## READING PASSAGE:

[Start of section]

Later, Marsh [7] has focused on describing the revolution of AFP for high-volume production of complex aerospace structures. He also mentions that AFP is commonly used for the Boeing 787 Dreamliner, A350 XWB and Bombardier C-series.
4. THE ROBOT PICK AND PLACE PROCESS
The use of industrial robots in combination with pick and place technique is here regarded as the third automated composite production process. The current state of the art in robotic pick and place of composite materials is much less mature compared to AFP and mainly applied in research and development projects; according to an internal COALESCE report by Sterk [8]. COALESCE (Cost Efficient Advanced Leading Edge Structure) is a project within the European Union 7th Framework program where Saab Aerostructures have been one of the participants. Within the COALESCE project a comparison between AFP and a robot pick and place was performed. The pick and place alternative was identified to be more favorable than AFP for the selected component. A robot pick and place cell was developed and a physical demonstration was performed. According to Sterk [8] the required tolerances were difficult to reach with robot pick and place and an estimated time to lay up one single ply was between 75 to 100 seconds. One feature that complicated the COALESCE scope was that the robot was intended, not only to pick and place the plies but also, to drape the prepreg fabric directly on a double curved curing tool. Another difference from the ATL and AFP processes described above is that this pick and place study was performed with prepreg fabric and not with unidirectional prepreg tape.

[End of section]

## TASK DESCRIPTION:
Write the next part of the passage on robotic pick and place of composite materials, picking up after its final sentence. The material that follows is separate from this text.

## DATASET CONTENT:
[Start of section]

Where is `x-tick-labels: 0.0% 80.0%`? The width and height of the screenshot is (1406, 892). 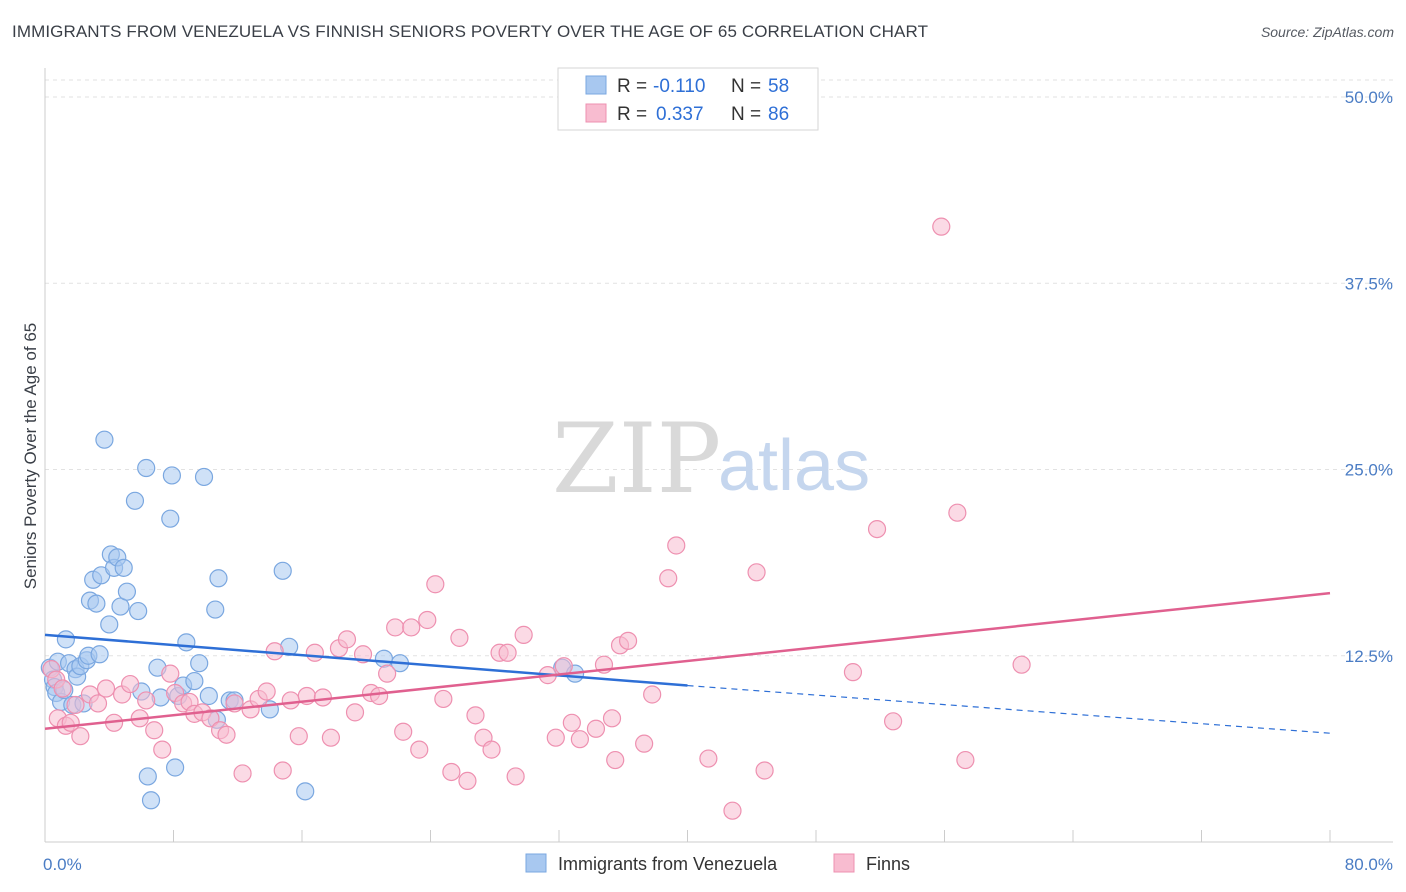 x-tick-labels: 0.0% 80.0% is located at coordinates (718, 864).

[End of section]

## ANSWER TO THE PROBLEM:
Angerer et al. [9] describe another pick and place example for composite material, which was performed for dry fabric and not for prepreg. A pick and place demonstrator cell was developed, see Figure 7. An end-effector gripper of vacuum type with separately controlled vacuum valves was developed and tested. Reinhart et al. [10] has also developed a huge end-effector with the ability to handle single plies up to 2250 mm x 1200 mm.
Figure 7 Simulation of the process in KUKA.Sim Pro using the process layout including a material delivery system, a single-ply cutter with conveyor, an industrial robot with a gripping end-effector and
a tray storage system [9]
A variant of the pick and place process was performed as early as 1996 by Buckingham et al. [11]. A demonstrator was made with a cutting machine and a gantry robot system integrated to cut prepreg and pick and place it on a mold tool. Also mechanical forming by the robot was implemented. A conclusion from Buckingham et al. [11] was that that the demonstrated process in the correct application was economically viable.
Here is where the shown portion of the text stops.